Synthesis, structures and properties of hydrophobic Alkyltrimethoxysilane-Polyvinyltrimethoxysilane hybrid aerogels with different alkyl chain lengths

[Display omitted] •Polyvinyltrimethoxysilane (PVTMS) could effectively suppress the cyclization reaction of alkyltrimethoxysilane (ATMS).•ATMS with different alkyl chain lengths and loadings were gelled with the help of PVTMS.•The effects of ATMS alkyl chain length and content on the properties of aerogels were investigated. Alkyltrimethoxysilane (ATMS) is among most widely used silane coupling agents. These commercially available, reasonably priced chemicals are often utilized to improve the compatibility of inorganic surfaces with organic coatings. With three hydrolysable moieties, ATMS is an outstanding candidate for solving the hydrophilicity, moisture sensitivity and high cost of silica aerogels. However, ATMS has a non-hydrolysable alkyl chain that undergoes cyclization reactions. The alkyl chain prevents ATMS from being incorporated in aerogel structures.

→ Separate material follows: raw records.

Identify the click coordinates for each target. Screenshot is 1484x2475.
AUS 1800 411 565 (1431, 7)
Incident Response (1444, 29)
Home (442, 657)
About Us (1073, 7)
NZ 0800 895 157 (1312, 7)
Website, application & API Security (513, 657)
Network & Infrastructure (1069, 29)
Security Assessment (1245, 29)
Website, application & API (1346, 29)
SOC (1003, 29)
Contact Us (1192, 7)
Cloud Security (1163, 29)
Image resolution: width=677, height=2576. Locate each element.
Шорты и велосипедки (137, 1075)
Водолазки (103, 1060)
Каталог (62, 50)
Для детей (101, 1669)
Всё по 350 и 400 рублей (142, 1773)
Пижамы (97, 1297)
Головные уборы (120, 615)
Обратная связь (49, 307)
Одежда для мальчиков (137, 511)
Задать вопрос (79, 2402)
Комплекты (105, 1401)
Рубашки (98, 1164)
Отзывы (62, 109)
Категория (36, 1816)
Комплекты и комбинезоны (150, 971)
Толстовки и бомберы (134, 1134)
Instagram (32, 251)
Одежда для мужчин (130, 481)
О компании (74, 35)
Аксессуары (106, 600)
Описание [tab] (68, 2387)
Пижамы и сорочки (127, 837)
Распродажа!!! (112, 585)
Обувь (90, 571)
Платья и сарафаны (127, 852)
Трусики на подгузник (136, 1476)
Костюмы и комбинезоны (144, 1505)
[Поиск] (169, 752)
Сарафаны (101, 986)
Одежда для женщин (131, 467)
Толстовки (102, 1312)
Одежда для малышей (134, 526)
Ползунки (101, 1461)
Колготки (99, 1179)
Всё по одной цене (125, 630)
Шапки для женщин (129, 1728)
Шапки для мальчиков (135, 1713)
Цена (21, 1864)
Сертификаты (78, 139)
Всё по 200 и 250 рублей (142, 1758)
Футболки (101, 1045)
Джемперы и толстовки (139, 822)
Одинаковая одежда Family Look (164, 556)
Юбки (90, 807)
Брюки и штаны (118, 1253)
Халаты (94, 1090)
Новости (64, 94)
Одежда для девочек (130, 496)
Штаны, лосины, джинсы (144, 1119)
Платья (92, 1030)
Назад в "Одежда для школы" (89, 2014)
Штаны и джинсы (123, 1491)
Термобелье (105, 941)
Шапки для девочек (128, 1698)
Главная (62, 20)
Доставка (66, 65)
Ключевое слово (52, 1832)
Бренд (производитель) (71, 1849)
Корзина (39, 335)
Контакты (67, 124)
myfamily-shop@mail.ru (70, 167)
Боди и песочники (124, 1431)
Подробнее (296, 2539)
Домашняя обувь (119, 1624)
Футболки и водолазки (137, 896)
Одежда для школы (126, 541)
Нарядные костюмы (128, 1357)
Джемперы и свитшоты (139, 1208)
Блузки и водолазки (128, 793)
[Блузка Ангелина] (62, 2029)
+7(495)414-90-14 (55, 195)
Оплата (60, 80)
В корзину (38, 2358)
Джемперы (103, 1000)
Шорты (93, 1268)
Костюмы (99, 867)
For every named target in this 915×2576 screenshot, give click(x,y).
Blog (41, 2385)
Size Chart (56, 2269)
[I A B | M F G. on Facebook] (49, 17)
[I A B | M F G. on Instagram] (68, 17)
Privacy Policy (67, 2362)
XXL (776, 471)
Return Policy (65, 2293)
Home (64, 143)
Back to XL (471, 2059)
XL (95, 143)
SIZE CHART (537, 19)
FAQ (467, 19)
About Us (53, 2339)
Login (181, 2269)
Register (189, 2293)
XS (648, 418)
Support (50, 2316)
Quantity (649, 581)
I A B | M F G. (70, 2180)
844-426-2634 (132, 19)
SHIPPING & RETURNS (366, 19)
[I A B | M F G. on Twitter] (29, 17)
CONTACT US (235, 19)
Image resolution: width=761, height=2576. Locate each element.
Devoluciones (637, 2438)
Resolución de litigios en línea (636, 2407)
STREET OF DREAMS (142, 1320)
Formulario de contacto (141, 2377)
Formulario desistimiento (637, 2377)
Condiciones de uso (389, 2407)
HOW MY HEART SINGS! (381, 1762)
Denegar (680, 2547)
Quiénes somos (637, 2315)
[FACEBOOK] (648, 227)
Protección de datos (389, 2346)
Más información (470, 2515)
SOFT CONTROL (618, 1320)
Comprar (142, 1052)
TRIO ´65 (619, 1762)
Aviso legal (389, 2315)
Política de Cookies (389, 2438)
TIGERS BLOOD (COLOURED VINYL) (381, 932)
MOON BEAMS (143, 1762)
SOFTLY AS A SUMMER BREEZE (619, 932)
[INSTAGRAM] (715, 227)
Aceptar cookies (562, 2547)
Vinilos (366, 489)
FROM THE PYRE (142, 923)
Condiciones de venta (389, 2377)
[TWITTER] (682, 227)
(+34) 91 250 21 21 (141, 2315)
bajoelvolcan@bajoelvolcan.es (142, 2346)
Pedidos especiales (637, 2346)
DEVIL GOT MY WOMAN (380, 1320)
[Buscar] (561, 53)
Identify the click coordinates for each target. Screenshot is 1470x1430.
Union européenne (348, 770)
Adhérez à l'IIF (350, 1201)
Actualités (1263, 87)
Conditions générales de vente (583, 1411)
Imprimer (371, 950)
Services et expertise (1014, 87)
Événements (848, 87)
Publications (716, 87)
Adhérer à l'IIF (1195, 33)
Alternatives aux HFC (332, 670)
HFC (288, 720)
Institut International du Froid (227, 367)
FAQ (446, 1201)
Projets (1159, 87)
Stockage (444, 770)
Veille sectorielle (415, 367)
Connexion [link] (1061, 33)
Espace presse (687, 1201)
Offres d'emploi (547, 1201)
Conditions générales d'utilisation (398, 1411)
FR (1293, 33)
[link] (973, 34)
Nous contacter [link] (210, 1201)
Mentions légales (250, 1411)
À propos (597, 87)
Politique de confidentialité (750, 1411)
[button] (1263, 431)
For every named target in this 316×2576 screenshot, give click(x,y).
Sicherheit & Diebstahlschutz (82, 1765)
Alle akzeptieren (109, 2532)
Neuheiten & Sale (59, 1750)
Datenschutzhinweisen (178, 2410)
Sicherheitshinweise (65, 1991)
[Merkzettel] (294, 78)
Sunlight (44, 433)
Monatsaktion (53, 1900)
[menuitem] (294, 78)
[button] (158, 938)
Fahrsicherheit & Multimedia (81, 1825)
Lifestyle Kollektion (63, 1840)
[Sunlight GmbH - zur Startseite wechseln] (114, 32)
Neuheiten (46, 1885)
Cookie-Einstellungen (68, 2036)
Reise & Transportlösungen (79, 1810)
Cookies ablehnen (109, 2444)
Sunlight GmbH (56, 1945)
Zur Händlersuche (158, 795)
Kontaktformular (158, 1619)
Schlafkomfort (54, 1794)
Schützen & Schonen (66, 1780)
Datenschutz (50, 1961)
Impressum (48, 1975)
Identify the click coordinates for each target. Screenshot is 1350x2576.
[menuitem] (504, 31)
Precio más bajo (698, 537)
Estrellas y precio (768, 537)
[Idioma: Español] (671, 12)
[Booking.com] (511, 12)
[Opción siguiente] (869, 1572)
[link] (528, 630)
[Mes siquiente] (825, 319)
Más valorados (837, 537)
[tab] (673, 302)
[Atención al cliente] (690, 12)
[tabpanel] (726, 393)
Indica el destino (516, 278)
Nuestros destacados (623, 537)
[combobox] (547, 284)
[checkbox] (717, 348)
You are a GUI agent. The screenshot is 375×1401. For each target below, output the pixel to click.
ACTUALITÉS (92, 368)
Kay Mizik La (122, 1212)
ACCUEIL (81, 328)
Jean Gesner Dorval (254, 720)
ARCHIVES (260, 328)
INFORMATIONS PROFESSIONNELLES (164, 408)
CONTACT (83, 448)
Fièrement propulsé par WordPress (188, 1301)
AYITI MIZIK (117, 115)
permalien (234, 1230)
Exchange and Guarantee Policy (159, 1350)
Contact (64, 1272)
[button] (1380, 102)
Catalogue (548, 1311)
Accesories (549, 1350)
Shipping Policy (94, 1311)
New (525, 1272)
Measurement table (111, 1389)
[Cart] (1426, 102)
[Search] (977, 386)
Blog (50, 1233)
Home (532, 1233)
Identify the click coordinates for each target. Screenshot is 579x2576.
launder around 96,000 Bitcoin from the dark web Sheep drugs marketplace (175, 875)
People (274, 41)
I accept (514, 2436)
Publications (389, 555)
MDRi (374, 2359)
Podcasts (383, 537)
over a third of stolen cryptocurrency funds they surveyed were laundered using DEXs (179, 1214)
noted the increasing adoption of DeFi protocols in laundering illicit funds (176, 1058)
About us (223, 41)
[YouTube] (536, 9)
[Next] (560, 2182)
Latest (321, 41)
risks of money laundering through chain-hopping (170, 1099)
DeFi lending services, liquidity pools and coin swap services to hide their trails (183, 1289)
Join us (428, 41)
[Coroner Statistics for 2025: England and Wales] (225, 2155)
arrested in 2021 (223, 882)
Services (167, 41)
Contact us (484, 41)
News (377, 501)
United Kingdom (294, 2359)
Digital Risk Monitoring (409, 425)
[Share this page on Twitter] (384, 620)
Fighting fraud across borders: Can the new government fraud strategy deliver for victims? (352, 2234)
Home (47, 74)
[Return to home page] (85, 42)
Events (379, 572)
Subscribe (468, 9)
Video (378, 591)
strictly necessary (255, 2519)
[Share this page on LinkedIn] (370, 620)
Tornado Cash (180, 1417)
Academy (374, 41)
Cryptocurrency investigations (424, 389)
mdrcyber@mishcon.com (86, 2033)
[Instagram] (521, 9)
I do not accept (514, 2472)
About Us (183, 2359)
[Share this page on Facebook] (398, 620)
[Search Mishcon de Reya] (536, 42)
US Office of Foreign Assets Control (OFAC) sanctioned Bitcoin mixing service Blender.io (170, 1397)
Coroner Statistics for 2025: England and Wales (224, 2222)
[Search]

Polyvinyltrimethoxysilane (PVTMS) is a silica precursor that offers two types of crosslinking to the final aerogel product. This strong doubly-crosslinked network can potentially suppress the cyclization reactions of ATMS and include it in aerogel structure. PVTMS was used with ATMS having different alkyl lengths (3–16 carbons) and loadings (25 or 50 wt%) as the silica precursors. Acid and base catalysts were used to perform hydrolysis and condensation reactions on the mixture and ATMS:PVTMS aerogels were obtained via supercritical drying. The incorporation of ATMS in the aerogels was approved by different characterization methods. Results showed that ATMS:PVTMS aerogels possess hydrophobicity (θ ∼ 130°), moisture resistance, varying surface area (44–916 m2·g−1), meso/microporous structure and thermal insulation properties (λ ∼ 0.03 W·m-1K−1). These samples also showed excellent performance in oil and organic solvent adsorption.